[EXERCISE DIRECTIONS]
Without any pictures, print exactly the lines that run from the start of the data through the line containing "Click the registrant address 天津市武清开发区新兴路1号4-3".

(Recorded data)
┏━━

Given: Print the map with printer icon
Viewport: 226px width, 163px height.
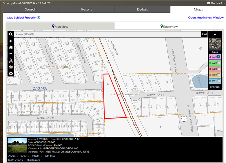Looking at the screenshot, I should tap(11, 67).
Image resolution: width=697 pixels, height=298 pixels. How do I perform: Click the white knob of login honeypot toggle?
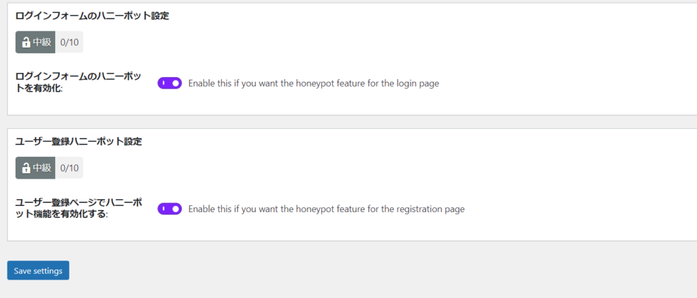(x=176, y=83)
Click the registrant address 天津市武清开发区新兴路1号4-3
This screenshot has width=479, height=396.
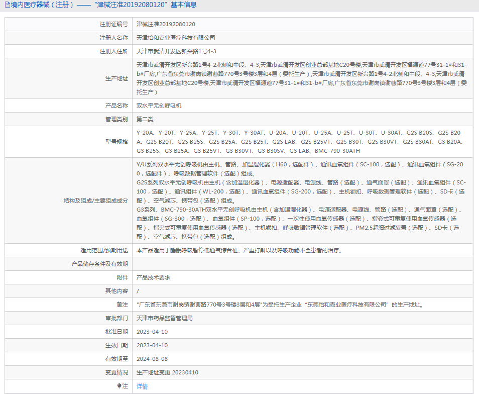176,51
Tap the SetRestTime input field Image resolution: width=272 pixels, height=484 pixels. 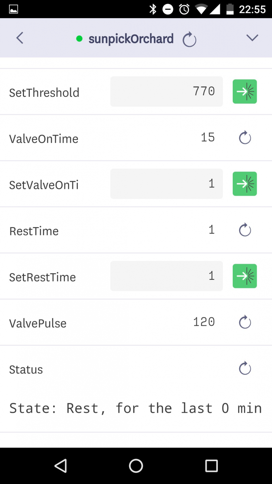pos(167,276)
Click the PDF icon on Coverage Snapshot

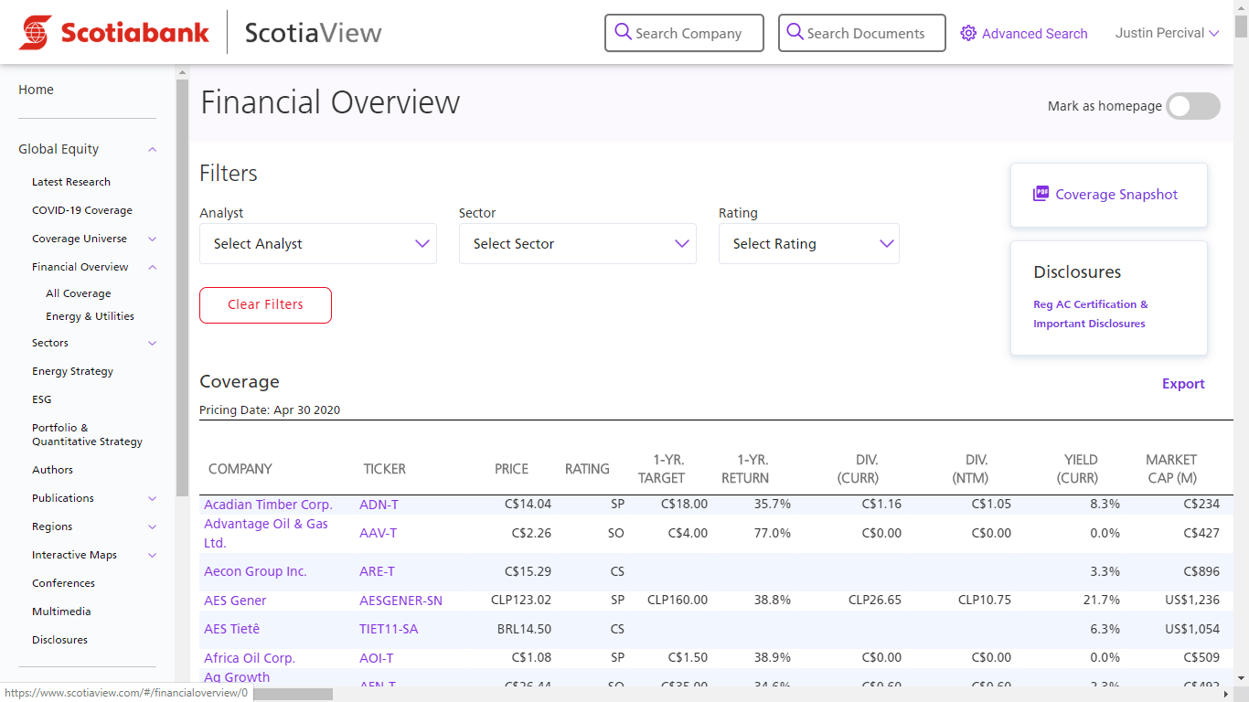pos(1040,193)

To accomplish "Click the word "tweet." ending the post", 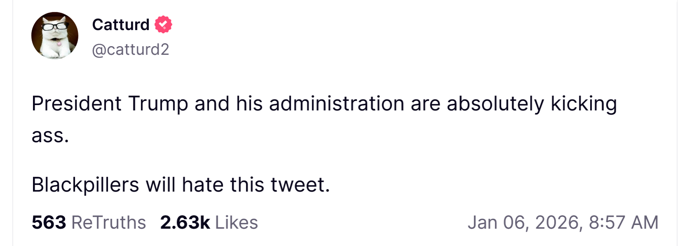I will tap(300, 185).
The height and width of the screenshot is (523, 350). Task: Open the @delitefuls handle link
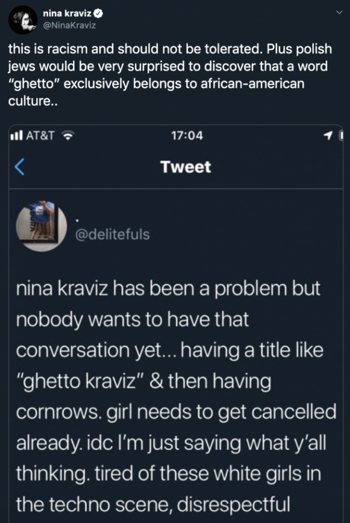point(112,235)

┗━━

[REPLY]
Given: Print the map with printer icon
Viewport: 226px width, 163px height.
Looking at the screenshot, I should tap(11, 67).
Image resolution: width=697 pixels, height=298 pixels. How do I perform: Click the white knob of login honeypot toggle?
(x=176, y=83)
Click the registrant address 天津市武清开发区新兴路1号4-3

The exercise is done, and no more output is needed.